Violência contra a mulher em SC: O silêncio que precede a tragédia

A violência contra a mulher em Santa Catarina deixou de ser apenas um dado estatístico para se tornar uma emergência social sem precedentes. De acordo com o Observatório da Violência Contra a Mulher da Alesc, o estado registra uma média alarmante de 198 casos por dia. Em outras palavras, a cada hora, pelo menos oito mulheres são vítimas de algum tipo de agressão em solo catarinense.

O Papel do Observatório e a Realidade dos Dados

Em primeiro lugar, é preciso entender que o Observatório (OVM/SC) foi criado com o intuito de unificar informações e subsidiar políticas públicas. No entanto, os números revelam que, entre 2020 e 2025, mais de 445 mil crimes foram registrados. Nesse sentido, a deputada Luciane Carminatti alerta que não podemos naturalizar esses índices, visto que cada número representa uma vida sob constante ameaça.

Além disso, as estatísticas mostram um padrão cruel:

  • Perfil das Vítimas: A idade média é de 36 anos.
  • Raio-X dos Crimes: As ameaças lideram o ranking, somando mais de 205 mil casos.
  • Feminicídios: Entre 2020 e 2025, 329 mulheres foram assassinadas, sendo que a maioria dos agressores eram parceiros ou ex-parceiros.

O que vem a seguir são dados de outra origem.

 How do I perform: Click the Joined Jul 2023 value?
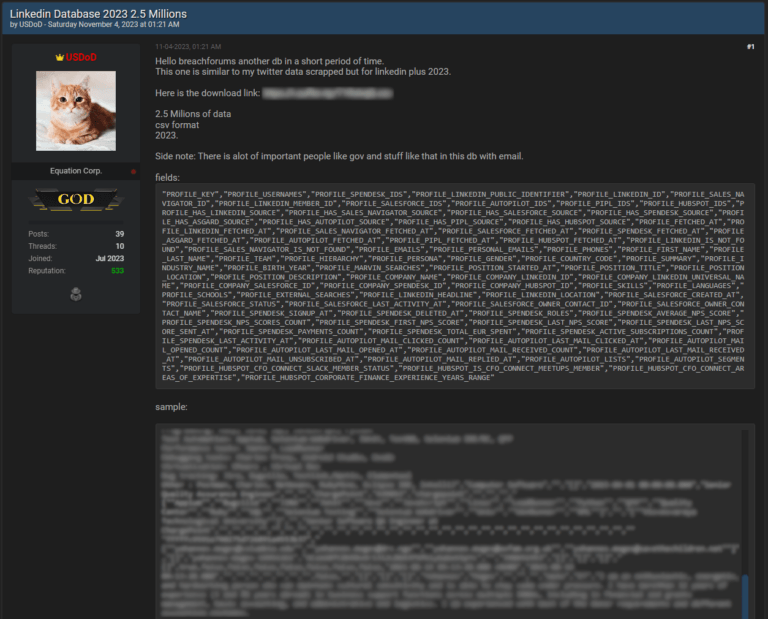(x=110, y=259)
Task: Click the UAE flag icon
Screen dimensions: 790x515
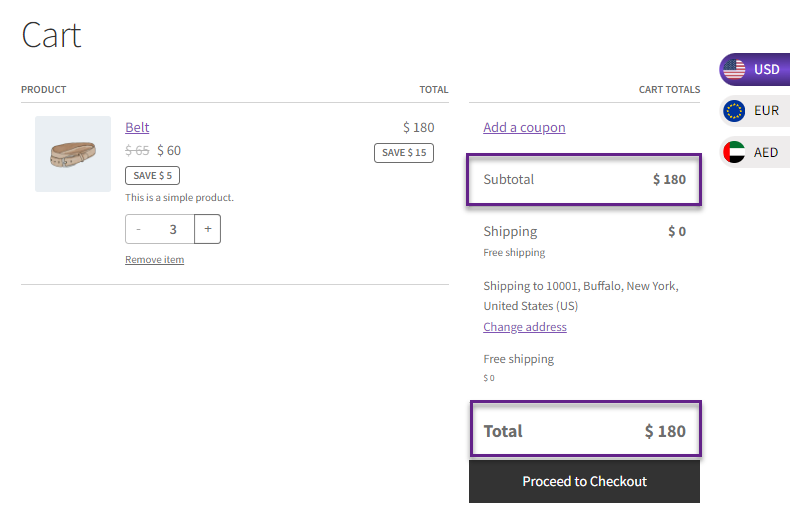Action: tap(734, 152)
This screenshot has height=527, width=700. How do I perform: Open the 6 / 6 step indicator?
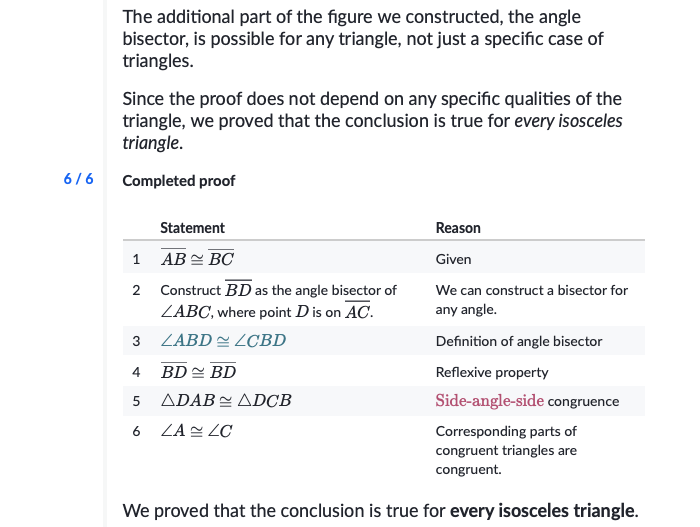click(78, 179)
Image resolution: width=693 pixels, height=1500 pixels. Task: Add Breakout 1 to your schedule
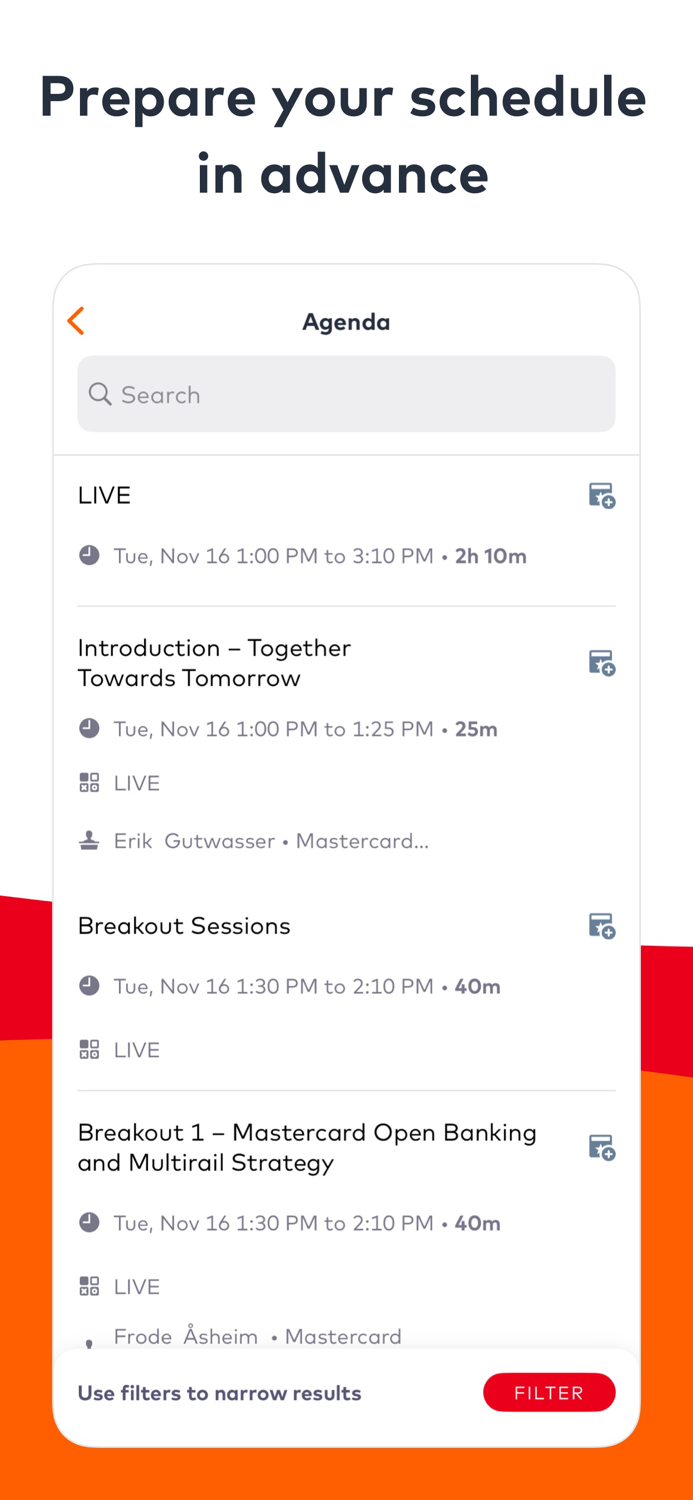602,1147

Falhas na Proteção: O Desafio das Medidas Protetivas

Apesar de o número de pedidos de medidas protetivas ter saltado de 16 mil em 2020 para mais de 31 mil em 2025, a eficácia dessas ordens ainda é questionável. Isso ocorre porque Santa Catarina ocupa o 2º lugar no ranking nacional de descumprimento judicial. Consequentemente, uma em cada quatro medidas é desrespeitada, evidenciando que, sem fiscalização, o papel não protege a vítima.

Por outro lado, um dado ainda mais doloroso acende o alerta máximo: 85,7% das vítimas de feminicídio não tinham boletim de ocorrência contra o autor. Ou seja, o silêncio e o medo impedem que a rede de proteção chegue antes do crime fatal.

O Ciclo da Reincidência e Dados de 2026

No que diz respeito aos agressores, 71,4% já possuíam histórico policial. Portanto, o risco era previsível. Até o momento, em 2026, os dados parciais já apontam quase 7 mil casos de violência e cinco feminicídios confirmados. Dessa forma, fica claro que a violência não surge do nada; ela se inicia no controle, na humilhação e na ameaça psicológica.

Canais de Denúncia: Você Não Está Sozinha

Se você ou alguém que você conhece está passando por isso, é fundamental romper o silêncio imediatamente. Afinal, existem diversos canais de apoio gratuitos e sigilosos:

  • Emergências: Ligue 190 (Polícia Militar).
  • Denúncia Anônima: Ligue 181 ou use o WhatsApp da Polícia Civil: (48) 98844-0083.
  • Apoio Jurídico: A Defensoria Pública oferece acolhimento gratuito para mulheres em situação de vulnerabilidade.

Em suma, o enfrentamento à violência de gênero exige vigilância permanente de toda a sociedade. Afinal, como afirma a procuradora Cibelly Farias, o direito a uma vida digna é inegociável.